(Stored items)

----

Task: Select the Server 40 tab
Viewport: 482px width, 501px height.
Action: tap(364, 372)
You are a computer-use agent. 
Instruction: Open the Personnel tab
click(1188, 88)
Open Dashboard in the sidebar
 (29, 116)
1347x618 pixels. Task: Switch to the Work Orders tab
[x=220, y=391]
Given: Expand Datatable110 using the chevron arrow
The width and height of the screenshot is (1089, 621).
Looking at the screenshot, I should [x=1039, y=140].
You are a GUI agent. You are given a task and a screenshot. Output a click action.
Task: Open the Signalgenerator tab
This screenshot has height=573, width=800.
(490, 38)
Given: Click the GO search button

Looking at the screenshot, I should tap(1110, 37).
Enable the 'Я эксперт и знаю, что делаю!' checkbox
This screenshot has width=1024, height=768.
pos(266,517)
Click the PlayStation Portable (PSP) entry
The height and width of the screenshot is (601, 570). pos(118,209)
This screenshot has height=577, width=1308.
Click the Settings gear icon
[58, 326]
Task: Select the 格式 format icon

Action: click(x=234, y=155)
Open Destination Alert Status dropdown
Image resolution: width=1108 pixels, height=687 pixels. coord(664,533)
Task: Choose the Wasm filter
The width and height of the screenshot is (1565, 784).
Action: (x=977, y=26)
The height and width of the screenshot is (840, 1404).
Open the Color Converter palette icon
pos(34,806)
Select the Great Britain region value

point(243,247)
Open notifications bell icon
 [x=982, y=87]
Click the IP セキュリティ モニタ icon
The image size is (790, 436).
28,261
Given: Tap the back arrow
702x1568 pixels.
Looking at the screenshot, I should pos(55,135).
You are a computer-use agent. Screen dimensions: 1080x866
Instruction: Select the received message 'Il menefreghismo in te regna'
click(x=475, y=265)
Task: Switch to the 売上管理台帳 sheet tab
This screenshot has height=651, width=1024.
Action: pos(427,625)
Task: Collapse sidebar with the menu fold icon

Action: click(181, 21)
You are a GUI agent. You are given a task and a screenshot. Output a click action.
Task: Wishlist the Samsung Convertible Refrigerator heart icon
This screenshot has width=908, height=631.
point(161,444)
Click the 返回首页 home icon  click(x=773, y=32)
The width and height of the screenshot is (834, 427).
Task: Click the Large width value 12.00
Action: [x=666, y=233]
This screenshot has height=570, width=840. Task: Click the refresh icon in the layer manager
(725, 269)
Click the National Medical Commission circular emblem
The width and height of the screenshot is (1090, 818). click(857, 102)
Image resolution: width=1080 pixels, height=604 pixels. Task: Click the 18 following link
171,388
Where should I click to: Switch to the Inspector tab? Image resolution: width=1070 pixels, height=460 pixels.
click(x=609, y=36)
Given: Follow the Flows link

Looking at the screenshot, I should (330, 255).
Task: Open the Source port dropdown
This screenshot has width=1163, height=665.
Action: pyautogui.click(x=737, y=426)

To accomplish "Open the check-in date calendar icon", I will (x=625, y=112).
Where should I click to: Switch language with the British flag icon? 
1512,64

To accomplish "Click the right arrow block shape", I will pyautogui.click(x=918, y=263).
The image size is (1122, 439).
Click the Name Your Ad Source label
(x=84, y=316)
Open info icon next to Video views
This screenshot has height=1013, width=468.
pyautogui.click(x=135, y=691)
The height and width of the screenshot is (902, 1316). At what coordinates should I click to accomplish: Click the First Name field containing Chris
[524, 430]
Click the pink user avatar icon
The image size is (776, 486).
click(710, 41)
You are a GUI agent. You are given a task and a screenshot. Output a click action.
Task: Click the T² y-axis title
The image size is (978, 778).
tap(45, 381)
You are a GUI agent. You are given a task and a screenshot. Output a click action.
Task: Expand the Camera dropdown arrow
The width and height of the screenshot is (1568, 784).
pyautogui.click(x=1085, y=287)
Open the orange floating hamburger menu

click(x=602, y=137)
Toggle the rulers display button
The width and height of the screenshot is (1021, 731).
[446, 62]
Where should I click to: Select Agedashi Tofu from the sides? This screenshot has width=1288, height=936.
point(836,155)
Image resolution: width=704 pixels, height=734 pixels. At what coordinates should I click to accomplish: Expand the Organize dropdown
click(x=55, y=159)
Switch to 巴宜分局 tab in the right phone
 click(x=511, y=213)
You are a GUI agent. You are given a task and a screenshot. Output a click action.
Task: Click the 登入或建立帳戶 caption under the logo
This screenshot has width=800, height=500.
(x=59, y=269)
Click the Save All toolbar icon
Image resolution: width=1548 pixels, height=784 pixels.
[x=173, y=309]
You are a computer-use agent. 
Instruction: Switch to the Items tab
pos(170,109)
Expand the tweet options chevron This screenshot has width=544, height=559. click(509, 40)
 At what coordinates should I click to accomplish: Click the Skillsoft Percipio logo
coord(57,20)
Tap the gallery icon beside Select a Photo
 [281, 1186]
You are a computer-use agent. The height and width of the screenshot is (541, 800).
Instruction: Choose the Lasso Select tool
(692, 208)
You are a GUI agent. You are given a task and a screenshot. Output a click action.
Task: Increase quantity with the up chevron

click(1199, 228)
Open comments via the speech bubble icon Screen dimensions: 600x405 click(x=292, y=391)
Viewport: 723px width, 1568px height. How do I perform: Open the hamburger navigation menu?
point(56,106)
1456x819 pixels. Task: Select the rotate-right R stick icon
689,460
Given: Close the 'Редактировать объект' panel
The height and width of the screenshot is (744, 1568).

----

EXERCISE OBJECTIVE - The total, and nothing more: how many lines in the entries contain "arrow"?

EXERCISE SOLUTION - 4